Ese disfraz es falso al menos por tres razones. En primer lugar, el desarrollo económico español fue tan sólo consecuencia de la gran expansión económica europea a partir de mediados de los años cincuenta. Como ha escrito Gabriel Tortella, «la recuperación económica de Italia y Francia tras la Segunda Guerra Mundial se logró en unos tres años. La de España tras la Guerra Civil se prolongó por espacio de entre once y catorce años». En segundo lugar, el paso de una dictadura a una democracia no se debe al crecimiento económico. No ha sido la expansión lo que ha generado los cambios de régimen en América Latina o en el Este de Europa. Finalmente, las políticas económicas en España tuvieron como objetivo estabilizar la dictadura, nunca facilitar la democracia. Dos décadas después de la guerra, tras fundamentar la dictadura en la represión y el miedo, se buscó el acatamiento pasivo de la población a través de mejores condiciones de vida y de una despolitización generalizada. Como ha señalado Raymond Carr, «la dictadura de la victoria había pasado a ser la dictadura del desarrollo». De lo que se trató siempre, en cualquier caso, fue de preservar la dictadura. Una dictadura que hasta su último momento no dudó en rapar la cabeza a mujeres de trabajadores en huelga, deportar disidentes, encarcelar a sindicalistas y estudiantes, censurar libros masivamente, torturar y ejecutar cruelmente.

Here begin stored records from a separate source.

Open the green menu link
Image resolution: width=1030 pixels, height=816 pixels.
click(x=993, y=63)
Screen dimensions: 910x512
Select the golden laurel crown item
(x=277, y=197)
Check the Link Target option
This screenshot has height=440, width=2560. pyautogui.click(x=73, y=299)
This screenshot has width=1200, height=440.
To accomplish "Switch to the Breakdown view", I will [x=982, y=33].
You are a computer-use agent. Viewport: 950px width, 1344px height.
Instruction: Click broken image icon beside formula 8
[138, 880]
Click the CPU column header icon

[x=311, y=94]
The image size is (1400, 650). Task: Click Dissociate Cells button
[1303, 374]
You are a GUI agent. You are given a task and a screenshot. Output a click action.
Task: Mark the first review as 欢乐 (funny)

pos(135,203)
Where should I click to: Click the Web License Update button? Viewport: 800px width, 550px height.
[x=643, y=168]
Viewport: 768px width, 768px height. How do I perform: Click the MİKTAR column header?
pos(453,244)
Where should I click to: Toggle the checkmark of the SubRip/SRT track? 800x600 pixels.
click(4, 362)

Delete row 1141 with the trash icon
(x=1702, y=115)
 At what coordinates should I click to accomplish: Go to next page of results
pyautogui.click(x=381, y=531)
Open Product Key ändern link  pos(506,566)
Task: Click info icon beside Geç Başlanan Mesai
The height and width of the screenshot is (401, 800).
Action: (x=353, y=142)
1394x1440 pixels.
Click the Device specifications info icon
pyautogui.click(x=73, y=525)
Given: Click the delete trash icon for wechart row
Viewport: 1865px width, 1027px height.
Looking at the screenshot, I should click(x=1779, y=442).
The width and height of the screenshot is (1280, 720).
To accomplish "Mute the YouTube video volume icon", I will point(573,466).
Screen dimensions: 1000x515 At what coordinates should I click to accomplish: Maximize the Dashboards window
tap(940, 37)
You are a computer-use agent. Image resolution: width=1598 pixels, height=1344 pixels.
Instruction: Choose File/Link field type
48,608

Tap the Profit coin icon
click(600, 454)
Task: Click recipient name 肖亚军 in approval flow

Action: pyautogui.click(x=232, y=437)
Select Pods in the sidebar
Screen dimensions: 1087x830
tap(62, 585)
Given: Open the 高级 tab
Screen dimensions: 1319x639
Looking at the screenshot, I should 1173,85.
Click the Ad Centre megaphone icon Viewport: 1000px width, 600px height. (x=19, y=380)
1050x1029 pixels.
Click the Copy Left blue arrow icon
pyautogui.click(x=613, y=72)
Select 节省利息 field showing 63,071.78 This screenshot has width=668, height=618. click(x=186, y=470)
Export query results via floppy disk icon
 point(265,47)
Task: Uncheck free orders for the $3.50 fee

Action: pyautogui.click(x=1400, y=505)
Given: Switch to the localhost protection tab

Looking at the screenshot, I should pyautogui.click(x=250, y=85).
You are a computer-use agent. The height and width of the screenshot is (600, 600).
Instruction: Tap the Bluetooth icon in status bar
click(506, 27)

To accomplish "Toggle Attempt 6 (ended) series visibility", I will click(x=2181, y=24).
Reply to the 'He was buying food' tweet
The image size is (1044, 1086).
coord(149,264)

‘Recordar para no repetir’: ése ha sido un lema político en muchas nuevas democracias tras la caída de las dictaduras. El lema implica concordia, pero también exige no olvidar. En esto consiste lo que se ha llamado ‘memoria histórica’. Posee, por un lado, un contenido moral imprescindible, de respeto y homenaje a las víctimas. Y, por otro lado, la importancia política de evitar que, falseando la historia, los franquistas y sus herederos socaven la democracia. Ése es el valor del recuerdo, mantenido vivo durante décadas por personas como las que hablan en este libro.